WORK TASK – Reproduce precisely the lines of the listing below, starting with the line that contains "This screenshot has height=417, width=945." and stopping after the line that contains "Task: Open the 오전 11:24:02 바카라 record"; include nothing else.

EXTRACTED DATA –
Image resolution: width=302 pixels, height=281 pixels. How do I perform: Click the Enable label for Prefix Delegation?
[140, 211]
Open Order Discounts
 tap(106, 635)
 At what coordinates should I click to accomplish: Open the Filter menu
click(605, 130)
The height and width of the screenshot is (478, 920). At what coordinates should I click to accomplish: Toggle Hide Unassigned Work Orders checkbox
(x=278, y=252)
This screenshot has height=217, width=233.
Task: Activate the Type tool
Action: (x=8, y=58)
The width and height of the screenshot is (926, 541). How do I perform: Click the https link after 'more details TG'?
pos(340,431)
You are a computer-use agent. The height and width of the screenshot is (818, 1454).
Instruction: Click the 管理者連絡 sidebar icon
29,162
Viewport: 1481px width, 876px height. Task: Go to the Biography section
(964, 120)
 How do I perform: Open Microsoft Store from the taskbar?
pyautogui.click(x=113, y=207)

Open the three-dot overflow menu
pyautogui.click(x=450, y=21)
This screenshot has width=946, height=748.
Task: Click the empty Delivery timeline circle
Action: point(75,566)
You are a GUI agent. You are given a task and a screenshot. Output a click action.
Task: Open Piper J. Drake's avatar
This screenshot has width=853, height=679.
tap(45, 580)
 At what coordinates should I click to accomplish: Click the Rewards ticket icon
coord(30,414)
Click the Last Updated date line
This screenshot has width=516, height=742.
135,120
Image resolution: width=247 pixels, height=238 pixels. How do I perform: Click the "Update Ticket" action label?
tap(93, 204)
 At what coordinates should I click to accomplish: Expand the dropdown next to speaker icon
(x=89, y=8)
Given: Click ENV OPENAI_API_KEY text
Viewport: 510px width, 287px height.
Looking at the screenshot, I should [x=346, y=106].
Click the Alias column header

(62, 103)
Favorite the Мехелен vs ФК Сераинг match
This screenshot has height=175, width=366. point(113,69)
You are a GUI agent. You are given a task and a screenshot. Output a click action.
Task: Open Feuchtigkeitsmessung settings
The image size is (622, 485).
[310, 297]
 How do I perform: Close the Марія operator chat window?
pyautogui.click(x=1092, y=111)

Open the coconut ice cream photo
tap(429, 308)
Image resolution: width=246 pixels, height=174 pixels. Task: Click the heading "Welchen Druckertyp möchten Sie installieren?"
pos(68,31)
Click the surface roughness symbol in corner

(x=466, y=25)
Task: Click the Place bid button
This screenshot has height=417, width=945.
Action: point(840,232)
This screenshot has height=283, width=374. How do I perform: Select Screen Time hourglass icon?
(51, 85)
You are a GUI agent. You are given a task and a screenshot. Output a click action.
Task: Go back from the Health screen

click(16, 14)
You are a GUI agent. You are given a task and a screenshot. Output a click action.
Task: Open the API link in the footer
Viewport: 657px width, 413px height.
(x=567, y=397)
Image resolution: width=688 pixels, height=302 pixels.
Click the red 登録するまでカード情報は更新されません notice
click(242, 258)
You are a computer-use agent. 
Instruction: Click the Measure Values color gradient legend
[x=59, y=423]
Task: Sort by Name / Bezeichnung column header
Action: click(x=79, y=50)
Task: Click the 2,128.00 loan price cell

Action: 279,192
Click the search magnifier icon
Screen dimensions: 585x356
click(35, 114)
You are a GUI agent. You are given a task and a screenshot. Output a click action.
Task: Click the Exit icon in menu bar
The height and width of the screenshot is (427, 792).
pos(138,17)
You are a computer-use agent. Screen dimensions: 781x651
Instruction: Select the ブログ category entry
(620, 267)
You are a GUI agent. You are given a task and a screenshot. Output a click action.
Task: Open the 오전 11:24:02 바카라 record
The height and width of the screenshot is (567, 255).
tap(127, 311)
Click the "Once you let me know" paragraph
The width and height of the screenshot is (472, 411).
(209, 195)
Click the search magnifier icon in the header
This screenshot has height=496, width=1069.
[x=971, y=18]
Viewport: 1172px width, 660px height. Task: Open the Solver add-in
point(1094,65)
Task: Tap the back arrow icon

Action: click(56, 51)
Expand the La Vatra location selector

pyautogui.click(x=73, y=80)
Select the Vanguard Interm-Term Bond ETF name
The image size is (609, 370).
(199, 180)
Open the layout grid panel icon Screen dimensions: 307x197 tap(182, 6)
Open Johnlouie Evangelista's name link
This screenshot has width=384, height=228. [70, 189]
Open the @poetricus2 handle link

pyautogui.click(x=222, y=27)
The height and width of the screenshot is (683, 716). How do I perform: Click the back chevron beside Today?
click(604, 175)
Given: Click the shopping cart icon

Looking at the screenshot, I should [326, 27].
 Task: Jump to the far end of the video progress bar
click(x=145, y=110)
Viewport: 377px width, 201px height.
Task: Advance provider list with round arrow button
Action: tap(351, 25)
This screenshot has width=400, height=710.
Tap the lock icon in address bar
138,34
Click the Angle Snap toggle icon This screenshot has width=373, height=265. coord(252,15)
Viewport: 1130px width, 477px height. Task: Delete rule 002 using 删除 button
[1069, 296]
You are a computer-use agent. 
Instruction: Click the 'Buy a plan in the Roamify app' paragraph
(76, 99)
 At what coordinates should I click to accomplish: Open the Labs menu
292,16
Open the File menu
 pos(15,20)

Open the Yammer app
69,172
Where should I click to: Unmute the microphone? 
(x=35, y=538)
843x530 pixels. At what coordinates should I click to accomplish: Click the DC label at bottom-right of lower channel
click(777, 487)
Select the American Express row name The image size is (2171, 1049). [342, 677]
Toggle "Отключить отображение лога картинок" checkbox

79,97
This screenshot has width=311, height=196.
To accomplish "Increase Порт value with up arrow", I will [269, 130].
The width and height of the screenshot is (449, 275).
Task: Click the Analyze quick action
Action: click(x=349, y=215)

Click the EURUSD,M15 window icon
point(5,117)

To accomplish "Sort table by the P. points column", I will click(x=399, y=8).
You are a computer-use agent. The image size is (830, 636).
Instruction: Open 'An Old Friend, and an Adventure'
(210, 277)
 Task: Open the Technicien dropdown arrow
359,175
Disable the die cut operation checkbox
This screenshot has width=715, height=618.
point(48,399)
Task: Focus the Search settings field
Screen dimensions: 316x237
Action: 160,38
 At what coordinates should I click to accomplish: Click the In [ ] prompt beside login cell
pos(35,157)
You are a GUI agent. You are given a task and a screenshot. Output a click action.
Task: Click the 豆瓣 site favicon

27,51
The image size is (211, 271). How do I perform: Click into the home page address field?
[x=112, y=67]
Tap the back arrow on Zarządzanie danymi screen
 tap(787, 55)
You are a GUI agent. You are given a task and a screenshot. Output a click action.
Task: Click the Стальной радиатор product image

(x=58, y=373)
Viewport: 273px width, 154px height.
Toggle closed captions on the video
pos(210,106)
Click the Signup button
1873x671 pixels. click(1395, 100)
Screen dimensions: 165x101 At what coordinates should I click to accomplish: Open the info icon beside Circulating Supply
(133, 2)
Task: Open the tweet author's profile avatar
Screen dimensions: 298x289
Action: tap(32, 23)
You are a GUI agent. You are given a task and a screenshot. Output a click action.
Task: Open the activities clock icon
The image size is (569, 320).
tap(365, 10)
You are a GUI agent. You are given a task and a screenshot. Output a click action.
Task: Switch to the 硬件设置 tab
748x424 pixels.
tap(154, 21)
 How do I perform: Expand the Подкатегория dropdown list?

TASK RESPONSE –
This screenshot has height=417, width=945.
Action: point(840,232)
This screenshot has height=283, width=374. How do I perform: Select Screen Time hourglass icon?
(51, 85)
You are a GUI agent. You are given a task and a screenshot. Output a click action.
Task: Go back from the Health screen

click(16, 14)
You are a GUI agent. You are given a task and a screenshot. Output a click action.
Task: Open the API link in the footer
Viewport: 657px width, 413px height.
(x=567, y=397)
Image resolution: width=688 pixels, height=302 pixels.
Click the red 登録するまでカード情報は更新されません notice
click(242, 258)
You are a computer-use agent. 
Instruction: Click the Measure Values color gradient legend
[x=59, y=423]
Task: Sort by Name / Bezeichnung column header
Action: click(x=79, y=50)
Task: Click the 2,128.00 loan price cell

Action: 279,192
Click the search magnifier icon
Screen dimensions: 585x356
click(35, 114)
You are a GUI agent. You are given a task and a screenshot. Output a click action.
Task: Click the Exit icon in menu bar
The height and width of the screenshot is (427, 792).
pos(138,17)
You are a computer-use agent. Screen dimensions: 781x651
Instruction: Select the ブログ category entry
(620, 267)
You are a GUI agent. You are given a task and a screenshot. Output a click action.
Task: Open the 오전 11:24:02 바카라 record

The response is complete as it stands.